Excerpt provided:

Re: Just Like 2 - Relative Velocity
- From: Frank <fpfrankpalmer@xxxxxxxxx>
- Date: Sat, 17 Oct 2009 08:38:02 -0700 (PDT)
On Oct 15, 6:42 pm, Brian Davis <brda...@xxxxxxxx> wrote:
On Oct 15, 12:13 pm, Frank <fpfrankpal...@xxxxxxxxx> wrote:
I even understood that he was assuming the optimum
relationship between the asteroid and Earth, a relationship
which would only occur periodically with a period significantly
greater than a year.
I'm not sure why you popped that into the conversation. I'm not sure
that's really a problem - you just plan ahead. In this case, decades
ahead, but still an option.
I've seen serious suggestions that we should plan to visit
one or another comet "when it gets closest to Earth."
That's a valid constraint. If you want to match orbits with Halley's
comet, it's easiest (in terms of delta-v) to do it near apocentron.
That doesn't mean it's easiest from the standpoint of a survivable
mission, or the supplies needed. It's a trade-off, one that needs to
be carefully considered in each case.

Stored data:
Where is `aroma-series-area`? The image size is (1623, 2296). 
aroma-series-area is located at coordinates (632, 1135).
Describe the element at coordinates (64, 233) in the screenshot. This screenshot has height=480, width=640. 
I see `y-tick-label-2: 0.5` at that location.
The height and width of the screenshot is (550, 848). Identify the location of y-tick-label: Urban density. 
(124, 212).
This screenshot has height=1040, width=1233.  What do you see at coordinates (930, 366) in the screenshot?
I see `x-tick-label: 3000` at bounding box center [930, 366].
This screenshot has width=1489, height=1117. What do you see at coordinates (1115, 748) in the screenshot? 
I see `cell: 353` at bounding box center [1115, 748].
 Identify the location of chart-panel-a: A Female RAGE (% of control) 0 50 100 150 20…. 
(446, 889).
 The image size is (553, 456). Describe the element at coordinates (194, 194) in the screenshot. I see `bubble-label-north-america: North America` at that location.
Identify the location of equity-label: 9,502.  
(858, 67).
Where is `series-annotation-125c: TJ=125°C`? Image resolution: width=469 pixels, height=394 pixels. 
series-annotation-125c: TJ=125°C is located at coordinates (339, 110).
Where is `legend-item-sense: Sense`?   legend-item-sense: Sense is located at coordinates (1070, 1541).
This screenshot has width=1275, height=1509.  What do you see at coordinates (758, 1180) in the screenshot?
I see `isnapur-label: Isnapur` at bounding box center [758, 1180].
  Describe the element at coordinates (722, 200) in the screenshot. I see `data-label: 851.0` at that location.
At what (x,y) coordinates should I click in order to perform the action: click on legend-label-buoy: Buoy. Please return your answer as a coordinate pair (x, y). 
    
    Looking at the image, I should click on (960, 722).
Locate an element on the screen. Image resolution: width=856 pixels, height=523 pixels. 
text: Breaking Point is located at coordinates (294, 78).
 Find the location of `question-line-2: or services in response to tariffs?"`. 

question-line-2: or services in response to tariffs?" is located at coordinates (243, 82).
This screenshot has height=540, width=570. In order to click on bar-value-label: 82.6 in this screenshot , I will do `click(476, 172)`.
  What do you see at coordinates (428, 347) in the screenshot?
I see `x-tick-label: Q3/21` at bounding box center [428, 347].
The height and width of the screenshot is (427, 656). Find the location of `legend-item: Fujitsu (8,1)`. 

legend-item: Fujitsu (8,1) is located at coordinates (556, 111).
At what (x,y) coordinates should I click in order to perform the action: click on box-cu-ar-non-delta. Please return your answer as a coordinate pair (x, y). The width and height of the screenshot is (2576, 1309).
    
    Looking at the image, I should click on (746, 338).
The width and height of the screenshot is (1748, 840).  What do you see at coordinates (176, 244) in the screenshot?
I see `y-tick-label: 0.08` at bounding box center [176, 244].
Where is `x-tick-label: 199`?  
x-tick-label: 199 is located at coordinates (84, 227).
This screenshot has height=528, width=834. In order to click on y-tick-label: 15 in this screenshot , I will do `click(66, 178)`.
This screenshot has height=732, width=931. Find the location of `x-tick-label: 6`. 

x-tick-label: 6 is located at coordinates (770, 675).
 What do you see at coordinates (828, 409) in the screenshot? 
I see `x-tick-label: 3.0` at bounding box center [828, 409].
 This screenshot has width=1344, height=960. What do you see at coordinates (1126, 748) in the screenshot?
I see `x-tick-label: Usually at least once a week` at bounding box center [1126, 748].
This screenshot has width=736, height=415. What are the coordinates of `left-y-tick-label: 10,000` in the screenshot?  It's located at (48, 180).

Task to complete:
Repeat the stretch of the newsgroup post from "Re: Just Like" through "than a year.", switching "asteroid" to "comet". The rows have no connection to the newsgroup post.

Reply:
Re: Just Like 2 - Relative Velocity
- From: Frank <fpfrankpalmer@xxxxxxxxx>
- Date: Sat, 17 Oct 2009 08:38:02 -0700 (PDT)
On Oct 15, 6:42 pm, Brian Davis <brda...@xxxxxxxx> wrote:
On Oct 15, 12:13 pm, Frank <fpfrankpal...@xxxxxxxxx> wrote:
I even understood that he was assuming the optimum
relationship between the comet and Earth, a relationship
which would only occur periodically with a period significantly
greater than a year.